(Extracted data)
- - - - - - -
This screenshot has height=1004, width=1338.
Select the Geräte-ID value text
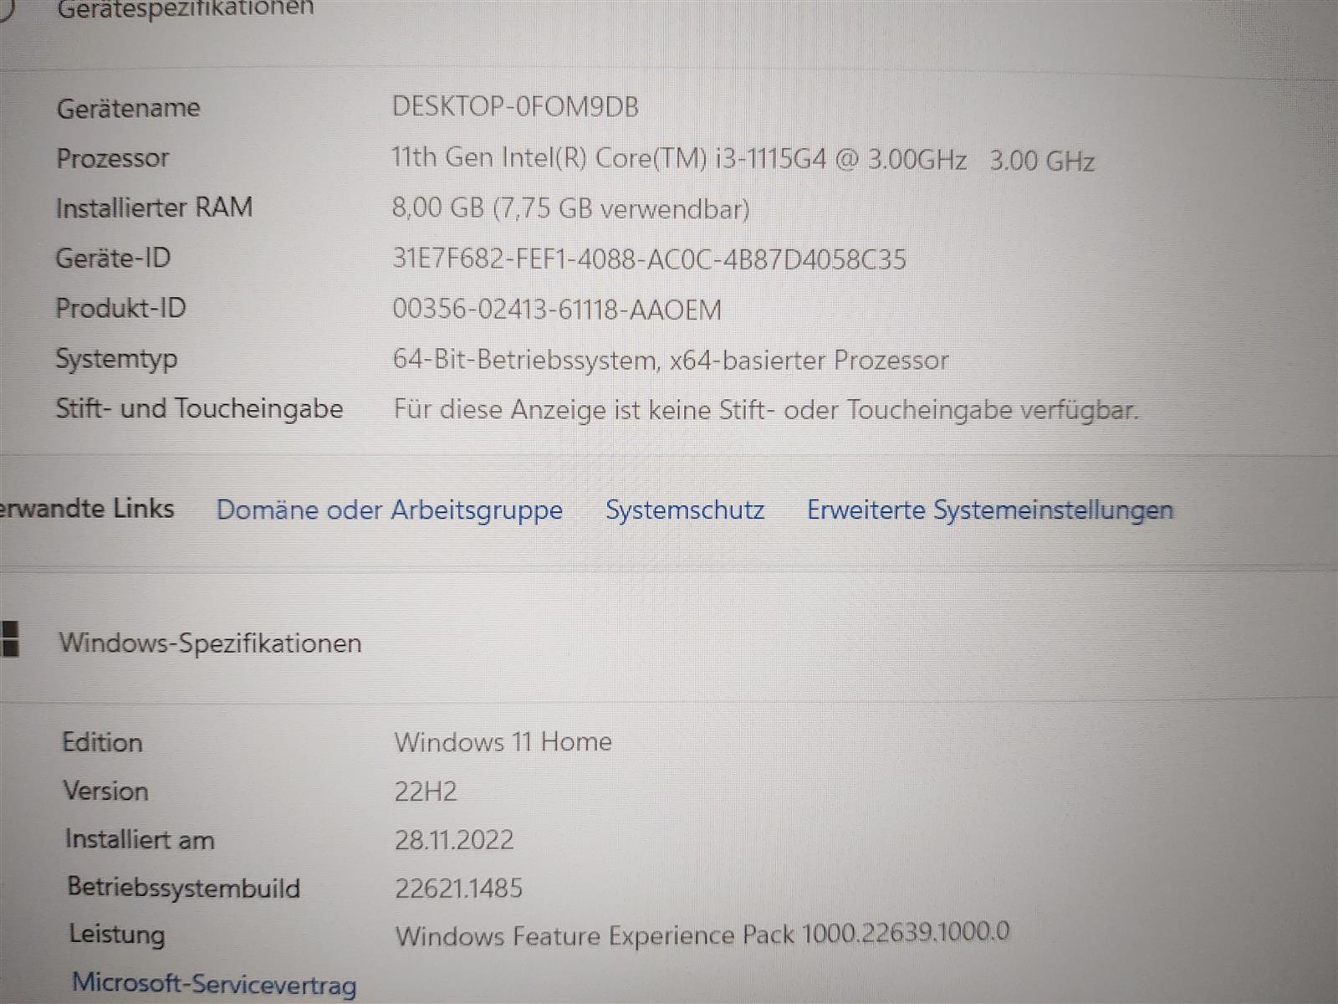pos(649,259)
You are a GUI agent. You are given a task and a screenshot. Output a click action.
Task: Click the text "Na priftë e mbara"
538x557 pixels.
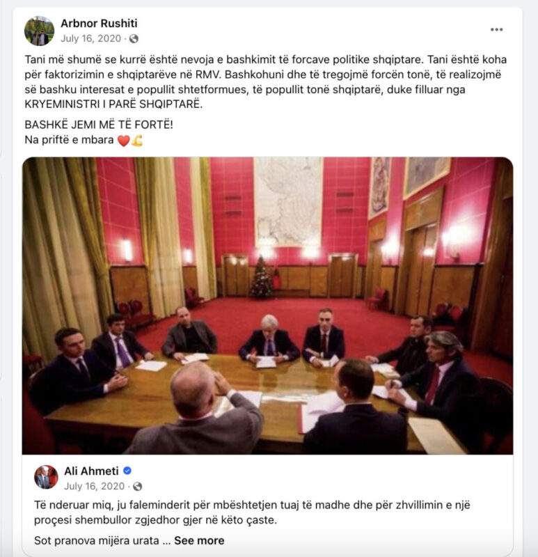[69, 140]
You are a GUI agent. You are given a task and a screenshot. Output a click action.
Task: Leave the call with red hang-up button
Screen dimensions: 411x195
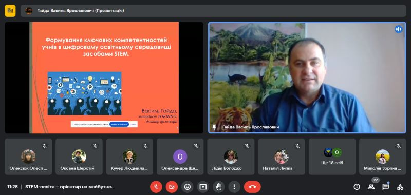pyautogui.click(x=252, y=187)
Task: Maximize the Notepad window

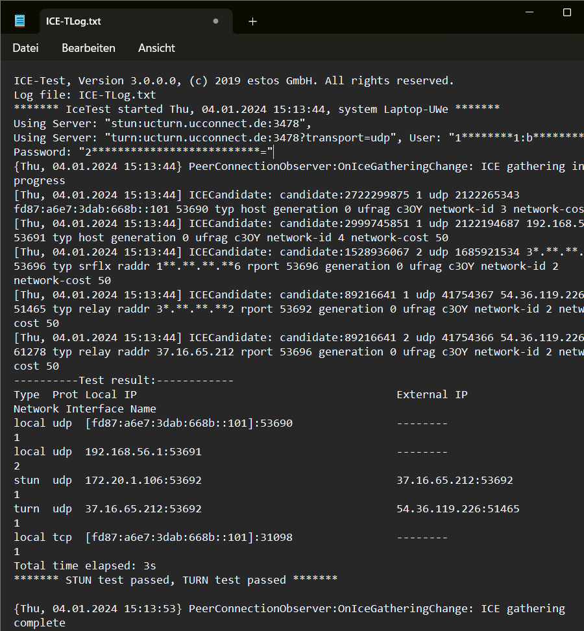Action: click(566, 12)
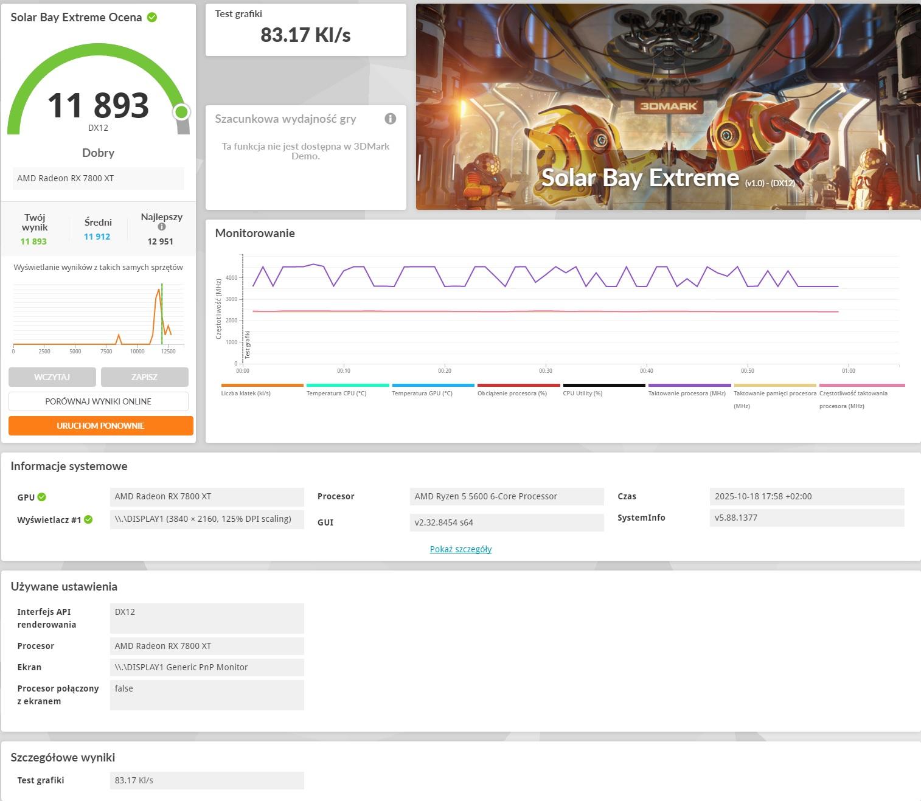This screenshot has height=801, width=921.
Task: Click the black CPU Utility legend swatch
Action: click(x=603, y=385)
- - - - - - -
(To do)
Exact copy, no pictures: please print the data above once more.

(Response area)
This screenshot has height=1004, width=1338.
Select the Geräte-ID value text
pos(649,259)
You are a GUI agent. You are given a task and a screenshot. Output a click action.
Task: Click the text "Na priftë e mbara"
538x557 pixels.
[69, 140]
You are a GUI agent. You are given a task and a screenshot. Output a click action.
Task: Leave the call with red hang-up button
Screen dimensions: 411x195
pyautogui.click(x=252, y=187)
Task: Maximize the Notepad window

Action: click(566, 12)
This screenshot has height=801, width=921.
Task: Click the black CPU Utility legend swatch
Action: click(x=603, y=385)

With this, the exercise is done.